A couple of years ago, my hairdresser met a man while visiting the Midlands. During their encounter he took GHB. The next day, my friend vanished. It took several days before his body was found on moorland; he had died of exposure, only a short distance from a town, probably because the drug had made him disorientated and he had gone for a walk in his underwear. How a society hairdresser ends up in a ditch semi-naked is a tragic story, apocryphal in some ways – but adults who take drugs and have encounters with total strangers are only exercising their right to behave how they like behind closed doors.
The police might not be comfortable with the popularity of Grindr and other apps that facilitate casual sex, but they have a duty to protect every citizen and not judge different lifestyles.

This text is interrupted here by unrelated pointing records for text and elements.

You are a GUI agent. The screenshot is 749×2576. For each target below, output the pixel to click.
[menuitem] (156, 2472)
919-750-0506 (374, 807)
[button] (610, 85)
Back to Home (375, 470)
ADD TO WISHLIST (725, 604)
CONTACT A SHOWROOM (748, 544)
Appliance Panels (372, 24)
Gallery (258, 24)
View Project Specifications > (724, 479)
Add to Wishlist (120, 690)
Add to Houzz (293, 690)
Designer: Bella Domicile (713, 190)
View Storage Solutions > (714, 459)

One of the reasons for police failings in the case of Port – eventually convicted of 22 offences against 11 men – could be the lack of sympathetic people working within the Met, both in investigation and in police intelligence. A damning report this week highlights further failures in policing in London: a review carried out by HM Inspectorate of Constabulary looked at case files involving child abuse and exploitation, and found that in 95 per cent of cases the police response was “inadequate or required improvement”. The review found “fundamental deficiencies” and concluded the force was “more focused on burglary and vehicle theft than child protection”.

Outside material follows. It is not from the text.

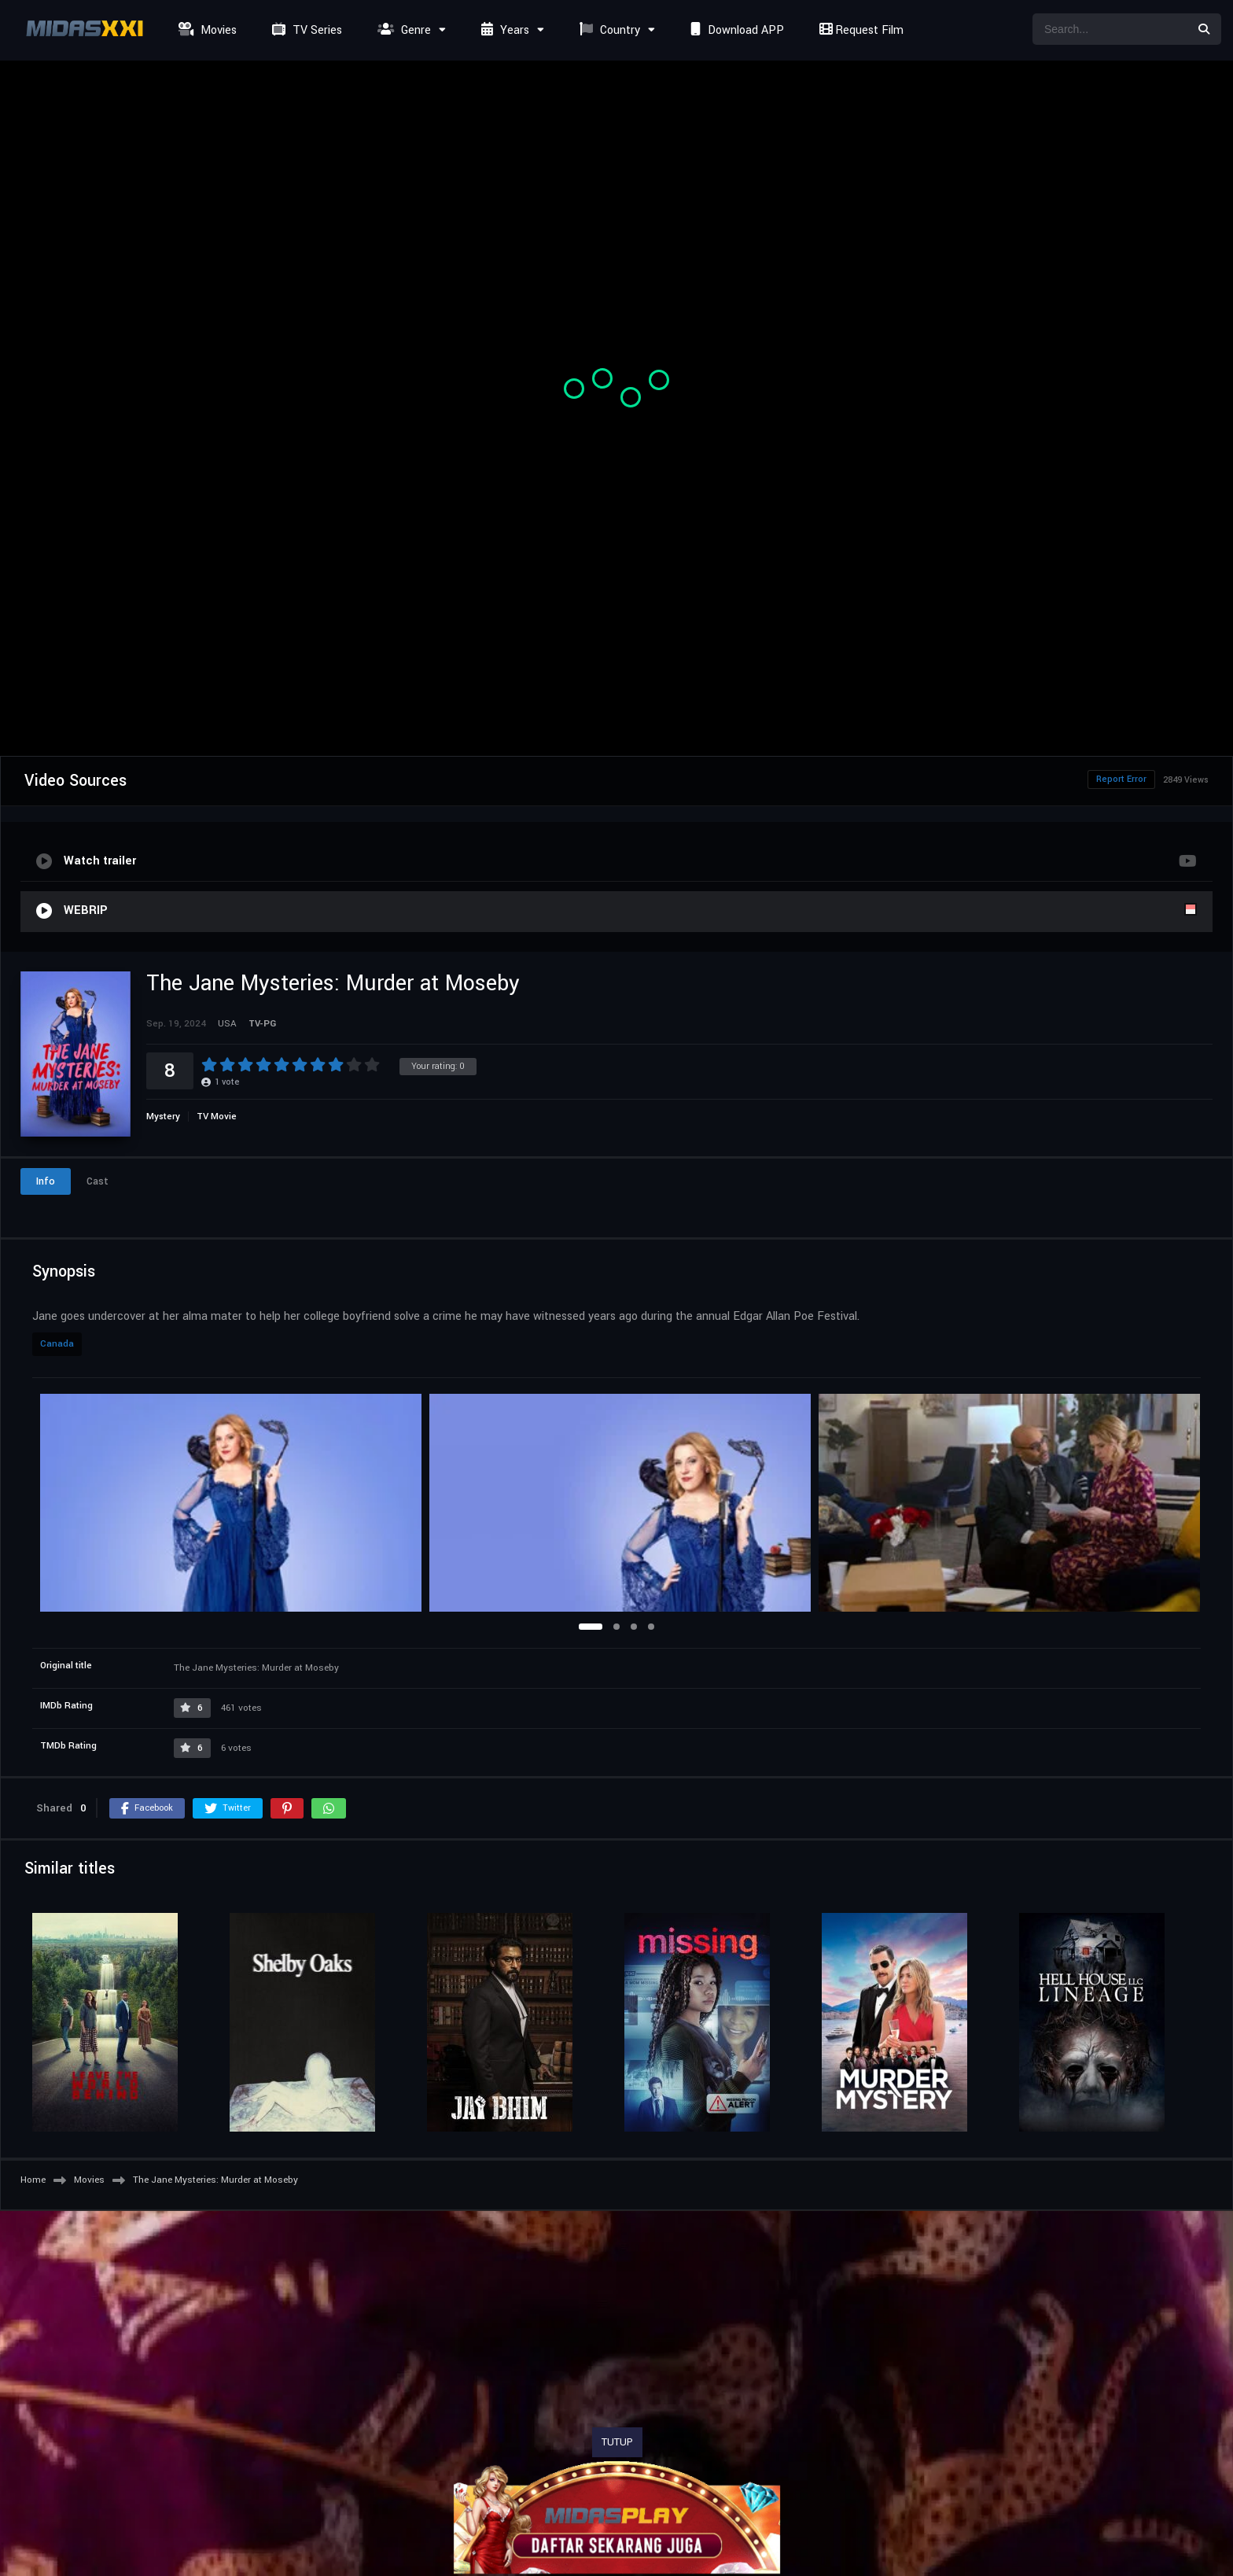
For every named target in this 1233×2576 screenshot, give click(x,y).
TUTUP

It’s not just the Met. The police in Rotherham failed time and time again to spot all the signs of young girls being abused, groomed and fed drugs, scared of offending the ethnic community. Many senior police believed that the girls were “willing”, refusing to accept they were victims. Now, many of the team who worked on the Port case are being investigated themselves, and the Met is looking again at the deaths of 58 gay men in London in the last four years. If a single one turns out to be linked to Port, then the Met itself has a huge case to answer.
In a city like London, the police force has to protect all citizens, and its workforce must reflect all the communities it serves.